Sunday, October 24, 2010
Another brief note, because I mentioned it earlier.
Had great hopes for this after very much enjoying "Remainder", but was rather disappointed. Beautifully written, no doubt, especially in the sense that "historical" novels (which I guess this qualifies as, more or less, in that it documents a few decades about a century ago) often lack--the prose manages to feel both entirely apropos to the period while retaining a contemporary acuity and degree of awareness. In fact, the first third is excellent though, even early on, I had a misgiving or two. You get a fine sense of a family (and culture) on the tip of the technological boom of the era around 1900 in England and McCarthy, subtly, hints at the implications. The second third, during WWI, also works well, but my main misgiving surfaced clearly, namely that the central character, for all his exploits and advancement, was entirely vacant, a cipher as I mentioned before. There's not much to him at all (would that the author hadn't seen fit to kill off his sister--she had potential!). This may be intentional, I've no idea, but as a character, he pales beside the lead in "Remainder" who while also, in a way, quite without depth, was nonetheless fascinating in his neuroses which somehow managed to "fill" him and cause him to seem whole.

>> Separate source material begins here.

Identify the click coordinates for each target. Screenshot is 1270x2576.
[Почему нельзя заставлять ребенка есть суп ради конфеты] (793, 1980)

The final third really drifts off and has a strong feeling of being tacked on. There's something routine about them (exposing a seance hoax, the Egyptian tomb episodes) and nothing that gives the reader greater understanding of either "C" or the period. It's almost as if McCarthy is seeking to have it both ways--to write a modernist historical novel. A tricky business that, not successfully handled here, imho.